- What the task requires:
Starting at the first line, copy the data below through to the end, exactly.

- Data provided:
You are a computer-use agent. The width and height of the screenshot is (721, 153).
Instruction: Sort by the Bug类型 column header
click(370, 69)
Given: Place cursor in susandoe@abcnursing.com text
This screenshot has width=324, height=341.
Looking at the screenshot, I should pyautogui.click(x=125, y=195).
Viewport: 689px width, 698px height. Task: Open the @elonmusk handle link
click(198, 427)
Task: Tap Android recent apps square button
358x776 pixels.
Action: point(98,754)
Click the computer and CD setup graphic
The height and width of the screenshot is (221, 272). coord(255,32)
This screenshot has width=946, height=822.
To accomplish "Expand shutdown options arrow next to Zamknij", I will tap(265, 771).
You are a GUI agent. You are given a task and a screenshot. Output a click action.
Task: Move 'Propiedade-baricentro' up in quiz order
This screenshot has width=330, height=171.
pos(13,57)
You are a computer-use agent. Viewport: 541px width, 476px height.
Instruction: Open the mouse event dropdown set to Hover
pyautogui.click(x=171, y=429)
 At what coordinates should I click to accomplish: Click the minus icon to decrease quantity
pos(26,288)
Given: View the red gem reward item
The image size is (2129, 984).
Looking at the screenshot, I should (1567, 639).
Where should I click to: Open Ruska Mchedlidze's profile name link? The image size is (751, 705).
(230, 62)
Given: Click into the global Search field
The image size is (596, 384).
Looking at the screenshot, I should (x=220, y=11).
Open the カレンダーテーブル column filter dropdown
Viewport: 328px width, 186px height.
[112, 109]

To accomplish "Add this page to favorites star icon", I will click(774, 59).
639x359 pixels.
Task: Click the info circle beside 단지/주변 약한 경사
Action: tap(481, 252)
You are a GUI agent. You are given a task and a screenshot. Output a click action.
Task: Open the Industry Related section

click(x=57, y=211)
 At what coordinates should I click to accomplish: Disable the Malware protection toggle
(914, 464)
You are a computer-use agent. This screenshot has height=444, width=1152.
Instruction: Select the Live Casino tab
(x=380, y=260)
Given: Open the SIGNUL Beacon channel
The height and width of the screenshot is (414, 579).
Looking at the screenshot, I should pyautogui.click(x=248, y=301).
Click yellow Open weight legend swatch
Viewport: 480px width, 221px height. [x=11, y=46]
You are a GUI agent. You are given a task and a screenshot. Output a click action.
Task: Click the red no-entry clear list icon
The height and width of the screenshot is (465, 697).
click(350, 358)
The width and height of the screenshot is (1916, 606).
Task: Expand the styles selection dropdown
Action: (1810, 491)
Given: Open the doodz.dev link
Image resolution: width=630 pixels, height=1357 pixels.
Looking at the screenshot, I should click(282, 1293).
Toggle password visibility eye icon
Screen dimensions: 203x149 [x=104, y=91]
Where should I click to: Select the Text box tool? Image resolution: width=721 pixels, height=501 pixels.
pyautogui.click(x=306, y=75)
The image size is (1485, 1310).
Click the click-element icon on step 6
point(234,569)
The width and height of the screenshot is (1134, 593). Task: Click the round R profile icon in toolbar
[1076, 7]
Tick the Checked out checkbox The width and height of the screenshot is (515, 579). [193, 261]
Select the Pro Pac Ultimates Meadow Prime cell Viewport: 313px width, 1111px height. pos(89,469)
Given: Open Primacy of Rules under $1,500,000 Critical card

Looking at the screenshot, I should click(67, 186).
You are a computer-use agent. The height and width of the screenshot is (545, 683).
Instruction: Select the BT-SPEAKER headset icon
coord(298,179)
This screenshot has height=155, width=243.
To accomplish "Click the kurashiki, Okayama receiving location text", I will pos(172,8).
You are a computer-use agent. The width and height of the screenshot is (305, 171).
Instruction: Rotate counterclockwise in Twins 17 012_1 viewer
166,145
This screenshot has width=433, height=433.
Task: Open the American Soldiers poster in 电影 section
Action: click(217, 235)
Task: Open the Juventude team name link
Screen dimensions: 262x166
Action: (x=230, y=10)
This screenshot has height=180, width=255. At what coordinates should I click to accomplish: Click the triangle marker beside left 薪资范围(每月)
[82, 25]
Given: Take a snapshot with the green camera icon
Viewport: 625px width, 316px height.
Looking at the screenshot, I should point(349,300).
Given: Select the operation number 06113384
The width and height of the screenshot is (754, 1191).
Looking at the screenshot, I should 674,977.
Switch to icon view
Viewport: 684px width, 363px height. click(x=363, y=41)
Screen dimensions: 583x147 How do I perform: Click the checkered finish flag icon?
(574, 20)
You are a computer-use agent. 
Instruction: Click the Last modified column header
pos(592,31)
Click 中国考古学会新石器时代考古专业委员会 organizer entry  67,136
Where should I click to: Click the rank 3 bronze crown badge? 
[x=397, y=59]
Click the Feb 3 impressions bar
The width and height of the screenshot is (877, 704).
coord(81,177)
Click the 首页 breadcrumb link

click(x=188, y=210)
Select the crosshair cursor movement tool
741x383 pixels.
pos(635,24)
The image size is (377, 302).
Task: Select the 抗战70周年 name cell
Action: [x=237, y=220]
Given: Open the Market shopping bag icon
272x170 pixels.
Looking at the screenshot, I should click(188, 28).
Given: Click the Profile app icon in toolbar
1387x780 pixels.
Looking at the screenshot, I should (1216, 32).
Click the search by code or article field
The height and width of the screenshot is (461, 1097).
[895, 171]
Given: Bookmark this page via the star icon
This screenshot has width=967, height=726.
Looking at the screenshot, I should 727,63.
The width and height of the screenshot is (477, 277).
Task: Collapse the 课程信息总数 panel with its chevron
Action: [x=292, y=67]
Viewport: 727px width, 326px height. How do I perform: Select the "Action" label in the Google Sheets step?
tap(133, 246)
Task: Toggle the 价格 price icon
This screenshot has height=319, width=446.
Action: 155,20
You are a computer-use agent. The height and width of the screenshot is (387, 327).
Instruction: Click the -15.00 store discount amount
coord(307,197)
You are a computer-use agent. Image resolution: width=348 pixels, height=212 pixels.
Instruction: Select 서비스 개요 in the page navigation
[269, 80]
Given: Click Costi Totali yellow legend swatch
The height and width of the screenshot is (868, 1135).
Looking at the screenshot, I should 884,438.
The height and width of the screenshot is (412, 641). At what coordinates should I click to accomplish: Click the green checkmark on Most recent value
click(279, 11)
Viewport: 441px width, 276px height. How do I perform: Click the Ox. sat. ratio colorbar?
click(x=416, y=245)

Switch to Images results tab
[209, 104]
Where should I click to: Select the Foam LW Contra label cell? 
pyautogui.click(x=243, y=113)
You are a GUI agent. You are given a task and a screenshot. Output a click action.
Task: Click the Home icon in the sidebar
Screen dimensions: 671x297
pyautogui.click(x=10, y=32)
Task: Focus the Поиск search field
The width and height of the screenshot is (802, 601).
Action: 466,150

- The answer:
You are a computer-use agent. The width and height of the screenshot is (721, 153).
Instruction: Sort by the Bug类型 column header
click(370, 69)
Given: Place cursor in susandoe@abcnursing.com text
This screenshot has width=324, height=341.
Looking at the screenshot, I should pyautogui.click(x=125, y=195).
Viewport: 689px width, 698px height. Task: Open the @elonmusk handle link
click(198, 427)
Task: Tap Android recent apps square button
358x776 pixels.
Action: point(98,754)
Click the computer and CD setup graphic
The height and width of the screenshot is (221, 272). coord(255,32)
This screenshot has width=946, height=822.
To accomplish "Expand shutdown options arrow next to Zamknij", I will tap(265, 771).
You are a GUI agent. You are given a task and a screenshot. Output a click action.
Task: Move 'Propiedade-baricentro' up in quiz order
This screenshot has width=330, height=171.
pos(13,57)
You are a computer-use agent. Viewport: 541px width, 476px height.
Instruction: Open the mouse event dropdown set to Hover
pyautogui.click(x=171, y=429)
 At what coordinates should I click to accomplish: Click the minus icon to decrease quantity
pos(26,288)
Given: View the red gem reward item
The image size is (2129, 984).
Looking at the screenshot, I should (1567, 639).
Where should I click to: Open Ruska Mchedlidze's profile name link? The image size is (751, 705).
(230, 62)
Given: Click into the global Search field
The image size is (596, 384).
Looking at the screenshot, I should (x=220, y=11).
Open the カレンダーテーブル column filter dropdown
Viewport: 328px width, 186px height.
[112, 109]

To accomplish "Add this page to favorites star icon", I will click(774, 59).
639x359 pixels.
Task: Click the info circle beside 단지/주변 약한 경사
Action: tap(481, 252)
You are a GUI agent. You are given a task and a screenshot. Output a click action.
Task: Open the Industry Related section

click(x=57, y=211)
 At what coordinates should I click to accomplish: Disable the Malware protection toggle
(914, 464)
You are a computer-use agent. This screenshot has height=444, width=1152.
Instruction: Select the Live Casino tab
(x=380, y=260)
Given: Open the SIGNUL Beacon channel
The height and width of the screenshot is (414, 579).
Looking at the screenshot, I should pyautogui.click(x=248, y=301).
Click yellow Open weight legend swatch
Viewport: 480px width, 221px height. [x=11, y=46]
You are a GUI agent. You are given a task and a screenshot. Output a click action.
Task: Click the red no-entry clear list icon
The height and width of the screenshot is (465, 697).
click(350, 358)
The width and height of the screenshot is (1916, 606).
Task: Expand the styles selection dropdown
Action: (1810, 491)
Given: Open the doodz.dev link
Image resolution: width=630 pixels, height=1357 pixels.
Looking at the screenshot, I should click(282, 1293).
Toggle password visibility eye icon
Screen dimensions: 203x149 [x=104, y=91]
Where should I click to: Select the Text box tool? Image resolution: width=721 pixels, height=501 pixels.
pyautogui.click(x=306, y=75)
The image size is (1485, 1310).
Click the click-element icon on step 6
point(234,569)
The width and height of the screenshot is (1134, 593). Task: Click the round R profile icon in toolbar
[1076, 7]
Tick the Checked out checkbox The width and height of the screenshot is (515, 579). [193, 261]
Select the Pro Pac Ultimates Meadow Prime cell Viewport: 313px width, 1111px height. pos(89,469)
Given: Open Primacy of Rules under $1,500,000 Critical card

Looking at the screenshot, I should click(67, 186).
You are a computer-use agent. The height and width of the screenshot is (545, 683).
Instruction: Select the BT-SPEAKER headset icon
coord(298,179)
This screenshot has height=155, width=243.
To accomplish "Click the kurashiki, Okayama receiving location text", I will pos(172,8).
You are a computer-use agent. The width and height of the screenshot is (305, 171).
Instruction: Rotate counterclockwise in Twins 17 012_1 viewer
166,145
This screenshot has width=433, height=433.
Task: Open the American Soldiers poster in 电影 section
Action: click(217, 235)
Task: Open the Juventude team name link
Screen dimensions: 262x166
Action: (x=230, y=10)
This screenshot has height=180, width=255. At what coordinates should I click to accomplish: Click the triangle marker beside left 薪资范围(每月)
[82, 25]
Given: Take a snapshot with the green camera icon
Viewport: 625px width, 316px height.
Looking at the screenshot, I should point(349,300).
Given: Select the operation number 06113384
The width and height of the screenshot is (754, 1191).
Looking at the screenshot, I should 674,977.
Switch to icon view
Viewport: 684px width, 363px height. click(x=363, y=41)
Screen dimensions: 583x147 How do I perform: Click the checkered finish flag icon?
(574, 20)
You are a computer-use agent. 
Instruction: Click the Last modified column header
pos(592,31)
Click 中国考古学会新石器时代考古专业委员会 organizer entry  67,136
Where should I click to: Click the rank 3 bronze crown badge? 
[x=397, y=59]
Click the Feb 3 impressions bar
The width and height of the screenshot is (877, 704).
coord(81,177)
Click the 首页 breadcrumb link

click(x=188, y=210)
Select the crosshair cursor movement tool
741x383 pixels.
pos(635,24)
The image size is (377, 302).
Task: Select the 抗战70周年 name cell
Action: [x=237, y=220]
Given: Open the Market shopping bag icon
272x170 pixels.
Looking at the screenshot, I should click(188, 28).
Given: Click the Profile app icon in toolbar
1387x780 pixels.
Looking at the screenshot, I should (1216, 32).
Click the search by code or article field
The height and width of the screenshot is (461, 1097).
[895, 171]
Given: Bookmark this page via the star icon
This screenshot has width=967, height=726.
Looking at the screenshot, I should 727,63.
The width and height of the screenshot is (477, 277).
Task: Collapse the 课程信息总数 panel with its chevron
Action: [x=292, y=67]
Viewport: 727px width, 326px height. How do I perform: Select the "Action" label in the Google Sheets step?
tap(133, 246)
Task: Toggle the 价格 price icon
This screenshot has height=319, width=446.
Action: 155,20
You are a computer-use agent. The height and width of the screenshot is (387, 327).
Instruction: Click the -15.00 store discount amount
coord(307,197)
You are a computer-use agent. Image resolution: width=348 pixels, height=212 pixels.
Instruction: Select 서비스 개요 in the page navigation
[269, 80]
Given: Click Costi Totali yellow legend swatch
The height and width of the screenshot is (868, 1135).
Looking at the screenshot, I should 884,438.
The height and width of the screenshot is (412, 641). At what coordinates should I click to accomplish: Click the green checkmark on Most recent value
click(279, 11)
Viewport: 441px width, 276px height. How do I perform: Click the Ox. sat. ratio colorbar?
click(x=416, y=245)

Switch to Images results tab
[209, 104]
Where should I click to: Select the Foam LW Contra label cell? 
pyautogui.click(x=243, y=113)
You are a GUI agent. You are given a task and a screenshot. Output a click action.
Task: Click the Home icon in the sidebar
Screen dimensions: 671x297
pyautogui.click(x=10, y=32)
Task: Focus the Поиск search field
The width and height of the screenshot is (802, 601).
Action: 466,150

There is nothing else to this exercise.